THE TASK
Up to and including the line with "cream (1337, 844)", return every line from the start of the entries below exactly.

[Records excerpted from a collection]

--------------------------------------------------

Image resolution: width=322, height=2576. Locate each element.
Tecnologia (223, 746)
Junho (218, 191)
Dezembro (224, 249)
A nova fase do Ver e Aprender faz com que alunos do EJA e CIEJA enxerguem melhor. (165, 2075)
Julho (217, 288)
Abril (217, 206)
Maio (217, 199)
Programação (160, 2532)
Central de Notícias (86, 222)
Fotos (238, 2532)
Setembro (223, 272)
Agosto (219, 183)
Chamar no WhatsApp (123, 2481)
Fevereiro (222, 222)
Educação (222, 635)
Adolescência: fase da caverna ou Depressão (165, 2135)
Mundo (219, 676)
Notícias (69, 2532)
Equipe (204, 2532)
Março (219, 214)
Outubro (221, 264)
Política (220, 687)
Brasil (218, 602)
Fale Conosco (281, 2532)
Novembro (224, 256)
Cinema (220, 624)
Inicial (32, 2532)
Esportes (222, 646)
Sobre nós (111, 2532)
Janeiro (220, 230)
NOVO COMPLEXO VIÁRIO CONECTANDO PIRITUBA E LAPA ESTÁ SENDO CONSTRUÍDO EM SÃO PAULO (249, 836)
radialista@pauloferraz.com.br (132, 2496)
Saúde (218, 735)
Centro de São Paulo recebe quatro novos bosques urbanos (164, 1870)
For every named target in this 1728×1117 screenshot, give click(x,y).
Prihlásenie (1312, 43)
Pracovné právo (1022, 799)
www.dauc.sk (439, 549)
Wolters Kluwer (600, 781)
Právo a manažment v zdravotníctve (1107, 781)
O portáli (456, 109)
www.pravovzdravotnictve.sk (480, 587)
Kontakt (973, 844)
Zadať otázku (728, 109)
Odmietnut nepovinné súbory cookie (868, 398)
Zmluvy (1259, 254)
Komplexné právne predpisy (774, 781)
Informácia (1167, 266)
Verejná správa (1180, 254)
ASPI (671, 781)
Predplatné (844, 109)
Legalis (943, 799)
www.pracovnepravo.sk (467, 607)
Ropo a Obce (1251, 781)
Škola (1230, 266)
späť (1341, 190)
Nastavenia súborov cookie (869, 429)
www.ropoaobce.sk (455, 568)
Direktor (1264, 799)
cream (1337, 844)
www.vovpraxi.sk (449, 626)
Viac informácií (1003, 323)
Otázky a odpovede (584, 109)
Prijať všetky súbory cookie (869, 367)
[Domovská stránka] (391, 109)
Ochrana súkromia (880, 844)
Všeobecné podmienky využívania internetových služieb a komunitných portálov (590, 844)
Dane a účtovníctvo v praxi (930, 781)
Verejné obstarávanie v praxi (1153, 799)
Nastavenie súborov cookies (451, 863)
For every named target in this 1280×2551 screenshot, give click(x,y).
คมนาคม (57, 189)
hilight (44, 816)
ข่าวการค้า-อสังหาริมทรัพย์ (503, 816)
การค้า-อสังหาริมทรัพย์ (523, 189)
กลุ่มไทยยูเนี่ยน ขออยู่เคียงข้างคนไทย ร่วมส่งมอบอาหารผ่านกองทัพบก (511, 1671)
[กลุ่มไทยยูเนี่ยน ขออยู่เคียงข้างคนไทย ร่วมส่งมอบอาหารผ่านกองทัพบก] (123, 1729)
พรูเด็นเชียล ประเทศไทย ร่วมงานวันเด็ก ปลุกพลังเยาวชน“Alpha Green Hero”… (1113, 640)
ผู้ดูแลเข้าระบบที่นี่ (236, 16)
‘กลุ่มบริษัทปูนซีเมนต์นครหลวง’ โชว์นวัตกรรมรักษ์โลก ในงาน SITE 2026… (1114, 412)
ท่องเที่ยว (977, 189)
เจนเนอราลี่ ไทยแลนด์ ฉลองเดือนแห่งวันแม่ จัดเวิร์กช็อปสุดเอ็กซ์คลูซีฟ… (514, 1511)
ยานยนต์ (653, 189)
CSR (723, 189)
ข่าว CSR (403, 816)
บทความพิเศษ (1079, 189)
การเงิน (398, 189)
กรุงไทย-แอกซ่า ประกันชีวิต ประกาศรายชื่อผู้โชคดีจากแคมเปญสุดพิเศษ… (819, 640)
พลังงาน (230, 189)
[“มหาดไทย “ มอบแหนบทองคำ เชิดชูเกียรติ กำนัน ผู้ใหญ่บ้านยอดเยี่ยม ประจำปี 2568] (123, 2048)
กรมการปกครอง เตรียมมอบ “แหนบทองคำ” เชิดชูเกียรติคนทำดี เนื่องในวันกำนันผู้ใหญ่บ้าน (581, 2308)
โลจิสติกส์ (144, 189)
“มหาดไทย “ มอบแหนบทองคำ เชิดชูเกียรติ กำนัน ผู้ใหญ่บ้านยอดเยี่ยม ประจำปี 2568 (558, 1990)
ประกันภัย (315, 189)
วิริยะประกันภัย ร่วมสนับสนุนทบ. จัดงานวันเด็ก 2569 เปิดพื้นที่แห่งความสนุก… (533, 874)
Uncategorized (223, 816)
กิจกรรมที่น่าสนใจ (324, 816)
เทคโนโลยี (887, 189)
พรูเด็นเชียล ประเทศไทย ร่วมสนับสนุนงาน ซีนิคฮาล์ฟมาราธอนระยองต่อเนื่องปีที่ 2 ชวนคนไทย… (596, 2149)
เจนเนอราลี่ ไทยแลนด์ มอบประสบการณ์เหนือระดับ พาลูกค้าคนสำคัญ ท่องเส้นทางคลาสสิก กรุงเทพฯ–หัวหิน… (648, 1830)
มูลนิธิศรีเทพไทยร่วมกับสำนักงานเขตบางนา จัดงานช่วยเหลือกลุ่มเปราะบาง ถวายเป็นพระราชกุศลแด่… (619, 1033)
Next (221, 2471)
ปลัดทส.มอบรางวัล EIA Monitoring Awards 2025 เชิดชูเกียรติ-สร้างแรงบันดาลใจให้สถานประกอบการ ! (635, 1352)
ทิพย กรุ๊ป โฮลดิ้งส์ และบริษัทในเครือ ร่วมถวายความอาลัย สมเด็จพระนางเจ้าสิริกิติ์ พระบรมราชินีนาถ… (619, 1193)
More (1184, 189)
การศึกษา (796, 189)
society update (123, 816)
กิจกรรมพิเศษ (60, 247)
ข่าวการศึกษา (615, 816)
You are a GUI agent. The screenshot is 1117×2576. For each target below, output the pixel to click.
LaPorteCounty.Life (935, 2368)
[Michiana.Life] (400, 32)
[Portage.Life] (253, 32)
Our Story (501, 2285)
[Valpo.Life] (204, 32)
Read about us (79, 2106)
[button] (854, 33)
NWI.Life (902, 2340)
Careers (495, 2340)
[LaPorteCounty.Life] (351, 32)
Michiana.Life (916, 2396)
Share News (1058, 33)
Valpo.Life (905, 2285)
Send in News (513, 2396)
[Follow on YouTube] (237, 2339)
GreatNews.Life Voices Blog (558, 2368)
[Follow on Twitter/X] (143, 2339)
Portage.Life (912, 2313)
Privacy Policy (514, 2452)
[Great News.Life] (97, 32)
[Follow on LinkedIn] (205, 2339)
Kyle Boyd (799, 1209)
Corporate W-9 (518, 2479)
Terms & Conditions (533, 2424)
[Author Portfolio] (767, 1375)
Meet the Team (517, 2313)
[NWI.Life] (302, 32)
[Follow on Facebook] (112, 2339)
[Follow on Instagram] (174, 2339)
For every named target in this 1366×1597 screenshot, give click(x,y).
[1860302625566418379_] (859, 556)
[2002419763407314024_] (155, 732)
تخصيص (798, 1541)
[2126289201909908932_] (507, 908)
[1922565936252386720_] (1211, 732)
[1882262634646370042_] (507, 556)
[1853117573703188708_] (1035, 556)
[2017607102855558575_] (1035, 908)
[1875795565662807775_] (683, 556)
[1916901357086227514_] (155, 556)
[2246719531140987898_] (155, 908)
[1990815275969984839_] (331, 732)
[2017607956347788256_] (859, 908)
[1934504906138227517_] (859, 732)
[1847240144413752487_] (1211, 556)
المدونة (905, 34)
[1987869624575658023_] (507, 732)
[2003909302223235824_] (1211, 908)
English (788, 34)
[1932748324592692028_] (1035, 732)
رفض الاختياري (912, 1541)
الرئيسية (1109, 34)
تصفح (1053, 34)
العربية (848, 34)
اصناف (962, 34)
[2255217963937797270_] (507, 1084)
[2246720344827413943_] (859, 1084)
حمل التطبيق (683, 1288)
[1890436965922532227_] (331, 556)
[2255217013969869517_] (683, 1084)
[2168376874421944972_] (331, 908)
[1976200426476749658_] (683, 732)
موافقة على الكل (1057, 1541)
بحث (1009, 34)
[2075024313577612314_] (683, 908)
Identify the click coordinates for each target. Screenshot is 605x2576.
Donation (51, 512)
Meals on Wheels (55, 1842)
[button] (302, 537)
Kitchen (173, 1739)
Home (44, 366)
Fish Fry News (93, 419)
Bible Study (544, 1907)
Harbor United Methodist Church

--------------------------------------------------

RESULT
Image resolution: width=322, height=2576. Locate each element.
Tecnologia (223, 746)
Junho (218, 191)
Dezembro (224, 249)
A nova fase do Ver e Aprender faz com que alunos do EJA e CIEJA enxerguem melhor. (165, 2075)
Julho (217, 288)
Abril (217, 206)
Maio (217, 199)
Programação (160, 2532)
Central de Notícias (86, 222)
Fotos (238, 2532)
Setembro (223, 272)
Agosto (219, 183)
Chamar no WhatsApp (123, 2481)
Fevereiro (222, 222)
Educação (222, 635)
Adolescência: fase da caverna ou Depressão (165, 2135)
Mundo (219, 676)
Notícias (69, 2532)
Equipe (204, 2532)
Março (219, 214)
Outubro (221, 264)
Política (220, 687)
Brasil (218, 602)
Fale Conosco (281, 2532)
Novembro (224, 256)
Cinema (220, 624)
Inicial (32, 2532)
Esportes (222, 646)
Sobre nós (111, 2532)
Janeiro (220, 230)
NOVO COMPLEXO VIÁRIO CONECTANDO PIRITUBA E LAPA ESTÁ SENDO CONSTRUÍDO EM SÃO PAULO (249, 836)
radialista@pauloferraz.com.br (132, 2496)
Saúde (218, 735)
Centro de São Paulo recebe quatro novos bosques urbanos (164, 1870)
For every named target in this 1728×1117 screenshot, give click(x,y).
Prihlásenie (1312, 43)
Pracovné právo (1022, 799)
www.dauc.sk (439, 549)
Wolters Kluwer (600, 781)
Právo a manažment v zdravotníctve (1107, 781)
O portáli (456, 109)
www.pravovzdravotnictve.sk (480, 587)
Kontakt (973, 844)
Zadať otázku (728, 109)
Odmietnut nepovinné súbory cookie (868, 398)
Zmluvy (1259, 254)
Komplexné právne predpisy (774, 781)
Informácia (1167, 266)
Verejná správa (1180, 254)
ASPI (671, 781)
Predplatné (844, 109)
Legalis (943, 799)
www.pracovnepravo.sk (467, 607)
Ropo a Obce (1251, 781)
Škola (1230, 266)
späť (1341, 190)
Nastavenia súborov cookie (869, 429)
www.ropoaobce.sk (455, 568)
Direktor (1264, 799)
cream (1337, 844)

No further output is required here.